The data Start Marker
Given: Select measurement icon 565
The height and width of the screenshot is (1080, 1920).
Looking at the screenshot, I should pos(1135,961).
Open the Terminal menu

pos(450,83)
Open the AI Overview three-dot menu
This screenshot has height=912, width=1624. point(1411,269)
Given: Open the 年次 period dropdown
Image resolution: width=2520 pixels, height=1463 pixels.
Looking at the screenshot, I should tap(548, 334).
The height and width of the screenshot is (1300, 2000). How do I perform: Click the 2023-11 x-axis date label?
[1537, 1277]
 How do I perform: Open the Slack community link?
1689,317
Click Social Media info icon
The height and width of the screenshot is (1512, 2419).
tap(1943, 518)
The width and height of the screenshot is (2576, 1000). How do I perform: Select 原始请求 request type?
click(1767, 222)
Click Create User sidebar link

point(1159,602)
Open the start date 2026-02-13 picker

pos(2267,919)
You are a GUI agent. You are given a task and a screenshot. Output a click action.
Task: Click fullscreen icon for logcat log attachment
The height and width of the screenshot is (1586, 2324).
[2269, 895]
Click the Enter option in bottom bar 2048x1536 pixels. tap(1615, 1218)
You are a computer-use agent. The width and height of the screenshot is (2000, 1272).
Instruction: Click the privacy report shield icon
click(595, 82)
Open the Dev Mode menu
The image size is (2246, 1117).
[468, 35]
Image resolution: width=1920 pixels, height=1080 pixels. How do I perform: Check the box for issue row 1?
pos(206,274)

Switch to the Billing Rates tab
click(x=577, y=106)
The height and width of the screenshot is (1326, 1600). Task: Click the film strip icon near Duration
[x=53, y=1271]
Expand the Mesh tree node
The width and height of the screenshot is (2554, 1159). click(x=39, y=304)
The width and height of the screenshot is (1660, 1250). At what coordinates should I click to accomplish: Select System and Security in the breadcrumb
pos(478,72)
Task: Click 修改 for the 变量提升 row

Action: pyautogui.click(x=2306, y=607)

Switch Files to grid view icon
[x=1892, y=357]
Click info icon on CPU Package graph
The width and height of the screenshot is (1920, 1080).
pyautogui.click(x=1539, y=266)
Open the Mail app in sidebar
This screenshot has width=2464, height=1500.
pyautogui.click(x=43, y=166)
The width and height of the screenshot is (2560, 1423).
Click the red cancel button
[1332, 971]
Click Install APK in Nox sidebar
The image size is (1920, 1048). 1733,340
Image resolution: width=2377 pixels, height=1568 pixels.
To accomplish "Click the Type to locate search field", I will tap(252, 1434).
The data End Marker
◆ **Your instructions**
Looking over the records, find each line with the word "agent" and copy it.

◆ **Result of the exercise**
You are a GUI agent. You are given a task and a screenshot. Output a click action.
You are a computer-use agent. The width and height of the screenshot is (2000, 1272).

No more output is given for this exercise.